Images are not wanted; transcribe the rest of the listing exactly.

# Raw data
++++++++
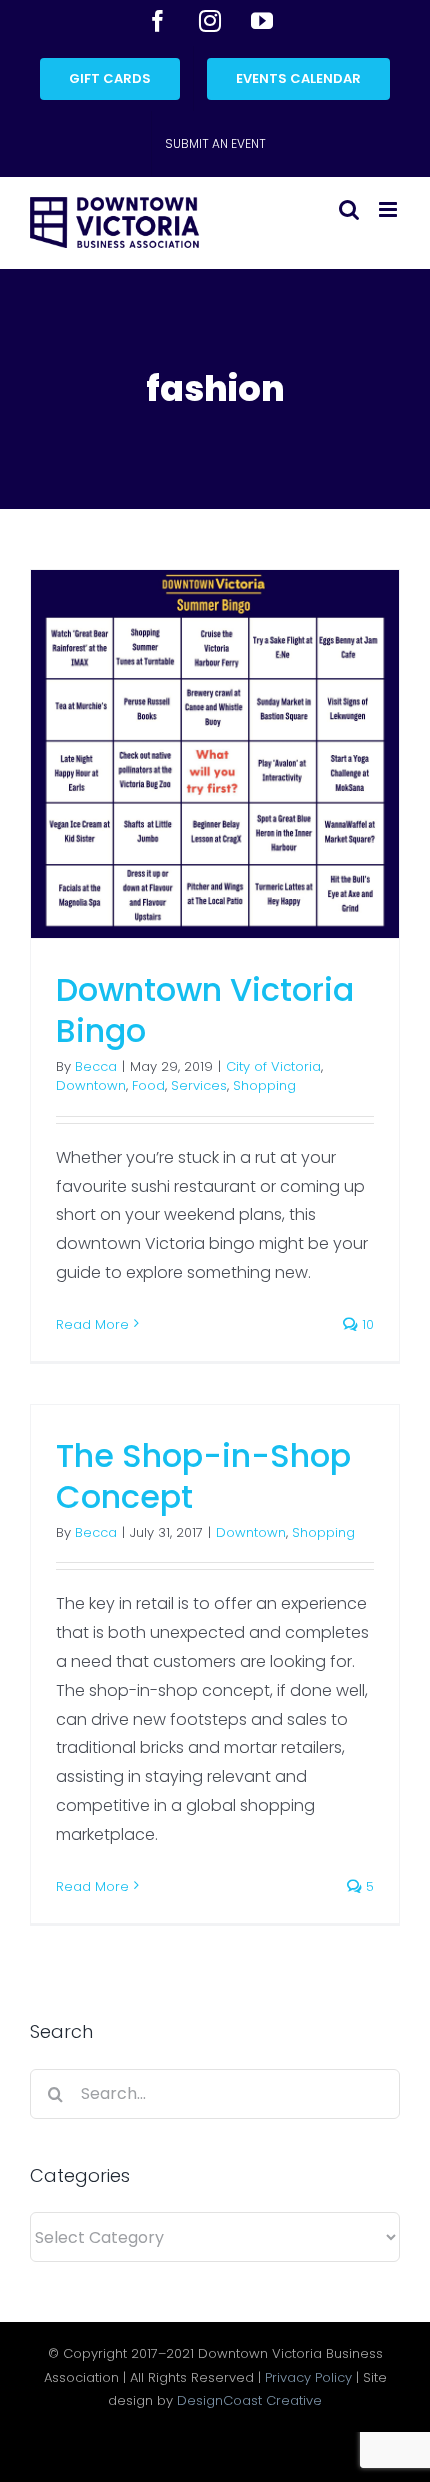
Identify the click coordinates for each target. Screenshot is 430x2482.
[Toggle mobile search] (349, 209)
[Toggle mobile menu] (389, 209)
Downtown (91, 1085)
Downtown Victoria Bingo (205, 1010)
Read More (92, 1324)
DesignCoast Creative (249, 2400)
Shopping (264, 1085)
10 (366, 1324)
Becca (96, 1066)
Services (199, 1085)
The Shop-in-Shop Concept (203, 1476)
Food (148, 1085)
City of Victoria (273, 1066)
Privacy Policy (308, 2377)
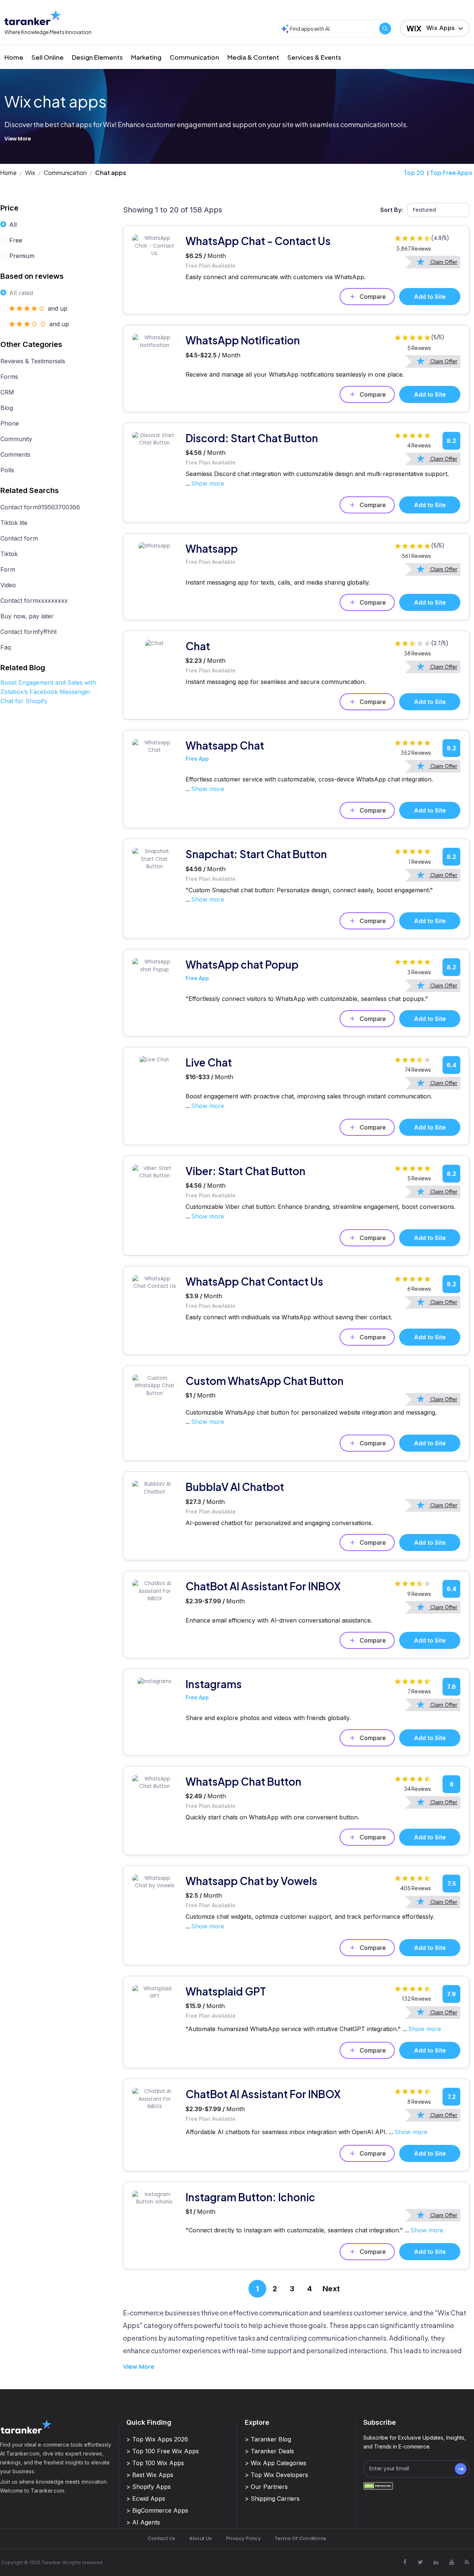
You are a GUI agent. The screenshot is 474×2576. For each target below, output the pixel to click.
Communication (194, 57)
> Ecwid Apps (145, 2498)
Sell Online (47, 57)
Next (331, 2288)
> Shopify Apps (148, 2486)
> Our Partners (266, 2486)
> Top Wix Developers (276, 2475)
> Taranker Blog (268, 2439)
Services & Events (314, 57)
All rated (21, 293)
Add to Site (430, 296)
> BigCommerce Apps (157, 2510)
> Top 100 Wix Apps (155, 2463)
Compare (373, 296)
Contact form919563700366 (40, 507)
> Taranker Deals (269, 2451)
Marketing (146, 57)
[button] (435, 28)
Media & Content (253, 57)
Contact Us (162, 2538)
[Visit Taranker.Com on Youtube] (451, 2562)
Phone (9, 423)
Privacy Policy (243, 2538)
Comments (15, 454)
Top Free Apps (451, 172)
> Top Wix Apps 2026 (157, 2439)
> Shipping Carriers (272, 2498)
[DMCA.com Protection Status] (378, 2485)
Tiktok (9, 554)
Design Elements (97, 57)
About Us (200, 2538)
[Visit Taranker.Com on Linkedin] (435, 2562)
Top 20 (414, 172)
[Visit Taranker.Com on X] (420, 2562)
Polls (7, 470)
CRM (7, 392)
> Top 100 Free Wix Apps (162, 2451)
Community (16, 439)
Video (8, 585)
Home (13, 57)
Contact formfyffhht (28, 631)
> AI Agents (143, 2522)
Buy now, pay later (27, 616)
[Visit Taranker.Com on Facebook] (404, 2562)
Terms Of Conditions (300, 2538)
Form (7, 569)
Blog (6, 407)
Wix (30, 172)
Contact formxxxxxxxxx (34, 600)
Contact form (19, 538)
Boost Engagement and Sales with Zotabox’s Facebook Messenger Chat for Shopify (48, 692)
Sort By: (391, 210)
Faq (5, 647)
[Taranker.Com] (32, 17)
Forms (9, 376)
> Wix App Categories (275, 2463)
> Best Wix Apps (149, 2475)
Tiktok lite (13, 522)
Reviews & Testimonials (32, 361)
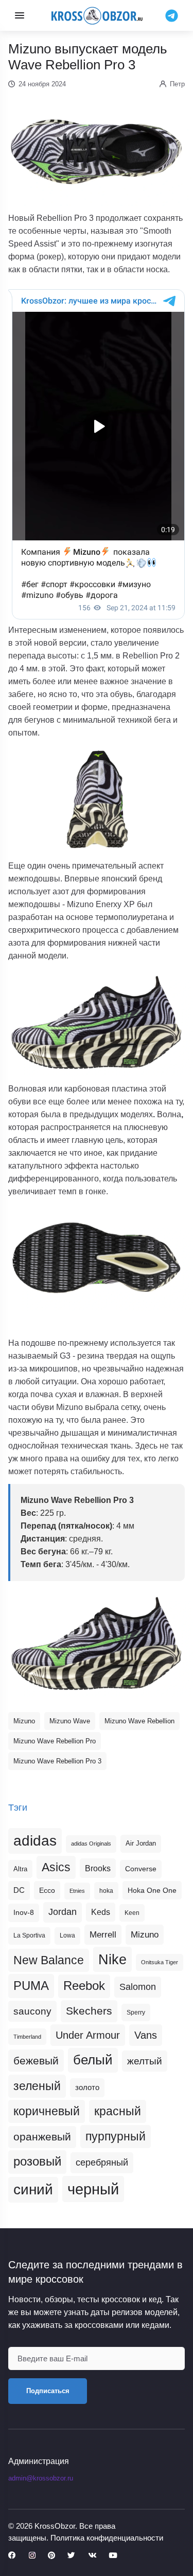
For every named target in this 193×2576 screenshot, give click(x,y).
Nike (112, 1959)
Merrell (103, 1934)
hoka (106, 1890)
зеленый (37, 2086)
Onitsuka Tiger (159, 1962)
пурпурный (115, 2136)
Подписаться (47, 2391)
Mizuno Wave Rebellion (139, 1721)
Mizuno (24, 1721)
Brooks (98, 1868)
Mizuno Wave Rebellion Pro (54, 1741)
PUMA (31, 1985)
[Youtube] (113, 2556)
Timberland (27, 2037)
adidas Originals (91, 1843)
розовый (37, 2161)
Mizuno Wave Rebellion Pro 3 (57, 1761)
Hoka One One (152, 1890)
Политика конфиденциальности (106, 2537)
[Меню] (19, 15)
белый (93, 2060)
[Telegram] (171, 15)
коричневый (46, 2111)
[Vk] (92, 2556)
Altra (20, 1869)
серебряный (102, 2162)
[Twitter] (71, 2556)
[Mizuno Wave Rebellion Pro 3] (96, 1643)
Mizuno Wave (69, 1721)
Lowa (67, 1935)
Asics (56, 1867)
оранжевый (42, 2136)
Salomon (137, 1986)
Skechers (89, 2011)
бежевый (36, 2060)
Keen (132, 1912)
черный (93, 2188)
++++++++
# Written answer
Identify the click coordinates for each target. Screenshot is 430x2482.
[Toggle mobile search] (349, 209)
[Toggle mobile menu] (389, 209)
Downtown (91, 1085)
Downtown Victoria Bingo (205, 1010)
Read More (92, 1324)
DesignCoast Creative (249, 2400)
Shopping (264, 1085)
10 (366, 1324)
Becca (96, 1066)
Services (199, 1085)
The Shop-in-Shop Concept (203, 1476)
Food (148, 1085)
City of Victoria (273, 1066)
Privacy Policy (308, 2377)
You are a GUI agent. The screenshot is 474×2576. For each target below, output the pixel to click.
Communication (194, 57)
> Ecwid Apps (145, 2498)
Sell Online (47, 57)
Next (331, 2288)
> Shopify Apps (148, 2486)
> Our Partners (266, 2486)
> Top Wix Developers (276, 2475)
> Taranker Blog (268, 2439)
Services & Events (314, 57)
All rated (21, 293)
Add to Site (430, 296)
> BigCommerce Apps (157, 2510)
> Top 100 Wix Apps (155, 2463)
Compare (373, 296)
Contact form919563700366 (40, 507)
> Taranker Deals (269, 2451)
Marketing (146, 57)
[button] (435, 28)
Media & Content (253, 57)
Contact Us (162, 2538)
[Visit Taranker.Com on Youtube] (451, 2562)
Phone (9, 423)
Privacy Policy (243, 2538)
Comments (15, 454)
Top Free Apps (451, 172)
> Top Wix Apps 2026 (157, 2439)
> Shipping Carriers (272, 2498)
[DMCA.com Protection Status] (378, 2485)
Tiktok (9, 554)
Design Elements (97, 57)
About Us (200, 2538)
[Visit Taranker.Com on Linkedin] (435, 2562)
Top 20 (414, 172)
[Visit Taranker.Com on X] (420, 2562)
Polls (7, 470)
CRM (7, 392)
> Top 100 Free Wix Apps (162, 2451)
Community (16, 439)
Video (8, 585)
Home (13, 57)
Contact formfyffhht (28, 631)
> AI Agents (143, 2522)
Buy now, pay later (27, 616)
[Visit Taranker.Com on Facebook] (404, 2562)
Terms Of Conditions (300, 2538)
Form (7, 569)
Blog (6, 407)
Wix (30, 172)
Contact formxxxxxxxxx (34, 600)
Contact form (19, 538)
Boost Engagement and Sales with Zotabox’s Facebook Messenger Chat for Shopify (48, 692)
Sort By: (391, 210)
Faq (5, 647)
[Taranker.Com] (32, 17)
Forms (9, 376)
> Wix App Categories (275, 2463)
> Best Wix Apps (149, 2475)
Tiktok lite (13, 522)
Reviews & Testimonials (32, 361)
For every named target in this 193×2576 screenshot, give click(x,y).
Nike (112, 1959)
Merrell (103, 1934)
hoka (106, 1890)
зеленый (37, 2086)
Onitsuka Tiger (159, 1962)
пурпурный (115, 2136)
Подписаться (47, 2391)
Mizuno Wave Rebellion (139, 1721)
Mizuno (24, 1721)
Brooks (98, 1868)
Mizuno Wave Rebellion Pro (54, 1741)
PUMA (31, 1985)
[Youtube] (113, 2556)
Timberland (27, 2037)
adidas Originals (91, 1843)
розовый (37, 2161)
Mizuno Wave Rebellion Pro 3 (57, 1761)
Hoka One One (152, 1890)
Политика конфиденциальности (106, 2537)
[Меню] (19, 15)
белый (93, 2060)
[Telegram] (171, 15)
коричневый (46, 2111)
[Vk] (92, 2556)
Altra (20, 1869)
серебряный (102, 2162)
[Twitter] (71, 2556)
[Mizuno Wave Rebellion Pro 3] (96, 1643)
Mizuno Wave (69, 1721)
Lowa (67, 1935)
Asics (56, 1867)
оранжевый (42, 2136)
Salomon (137, 1986)
Skechers (89, 2011)
бежевый (36, 2060)
Keen (132, 1912)
черный (93, 2188)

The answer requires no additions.